O ácido úrico, produto final do metabolismo das purinas, quando em excesso, é responsável pela ocorrência de gota, uma inflamação articular localizada no dedo grande do pé devida ao depósito de uratos (cristais de ácido úrico) na articulação.

Associada ao consumo de carne de caça, marisco e peixe azul, já foi doença dos ricos, que tinham capacidade económica para adquirir e comer em quantidade estes alimentos. Sabe-se que existe um risco cardiovascular aumentado associado a valores elevados de ácido úrico. No entanto, o ácido úrico é considerado um antioxidante natural, protector do stress oxidativo e dos radicais livres, processos implicados no envelhecimento cerebral e na deterioração da capacidade cognitiva na demência. Os doentes de Alzheimer, por exemplo, têm valores baixos de ácido úrico, o que pode sugerir a capacidade protectora deste composto na demência.

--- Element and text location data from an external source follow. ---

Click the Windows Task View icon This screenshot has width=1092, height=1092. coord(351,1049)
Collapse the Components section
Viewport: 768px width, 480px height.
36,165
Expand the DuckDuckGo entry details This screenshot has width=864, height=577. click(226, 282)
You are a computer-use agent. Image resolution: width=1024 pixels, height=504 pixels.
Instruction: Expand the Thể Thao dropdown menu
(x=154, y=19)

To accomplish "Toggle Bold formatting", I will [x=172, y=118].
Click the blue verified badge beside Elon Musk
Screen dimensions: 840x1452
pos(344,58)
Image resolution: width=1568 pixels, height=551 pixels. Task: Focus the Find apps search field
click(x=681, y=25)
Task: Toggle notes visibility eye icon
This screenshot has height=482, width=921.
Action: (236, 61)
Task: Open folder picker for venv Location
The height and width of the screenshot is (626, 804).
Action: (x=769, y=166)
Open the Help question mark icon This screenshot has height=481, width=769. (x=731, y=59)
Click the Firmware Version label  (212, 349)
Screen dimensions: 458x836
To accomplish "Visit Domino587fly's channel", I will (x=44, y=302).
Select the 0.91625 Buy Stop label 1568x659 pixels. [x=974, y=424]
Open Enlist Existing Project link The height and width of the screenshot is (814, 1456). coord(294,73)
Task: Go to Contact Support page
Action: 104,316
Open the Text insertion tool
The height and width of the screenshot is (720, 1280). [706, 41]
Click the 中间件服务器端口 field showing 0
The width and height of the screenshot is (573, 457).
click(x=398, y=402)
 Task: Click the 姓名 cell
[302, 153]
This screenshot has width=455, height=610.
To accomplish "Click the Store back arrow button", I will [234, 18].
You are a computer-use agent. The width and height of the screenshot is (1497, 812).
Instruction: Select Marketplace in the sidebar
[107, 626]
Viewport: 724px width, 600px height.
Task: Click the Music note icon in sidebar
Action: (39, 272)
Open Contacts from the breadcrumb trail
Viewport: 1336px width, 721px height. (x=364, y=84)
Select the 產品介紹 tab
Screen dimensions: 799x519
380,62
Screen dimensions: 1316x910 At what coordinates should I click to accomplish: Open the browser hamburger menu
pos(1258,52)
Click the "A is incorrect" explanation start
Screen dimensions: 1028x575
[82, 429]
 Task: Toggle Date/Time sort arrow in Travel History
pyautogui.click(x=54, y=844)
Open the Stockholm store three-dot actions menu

É exactamente isso que prova um estudo, que envolveu 4000 pessoas com idades superiores a 55 anos, e que analisou a influência dos valores de ácido úrico na demência ou na deterioração cognitiva. Os autores concluiram que valores elevados de ácido úrico estão associados a uma diminuição do risco de demência e a uma menor deterioração da memória e da função executiva.

Resumindo e concluindo: o ácido úrico em excesso faz mal às articulações e ao coração, mas, pelos vistos, faz bem ao cérebro.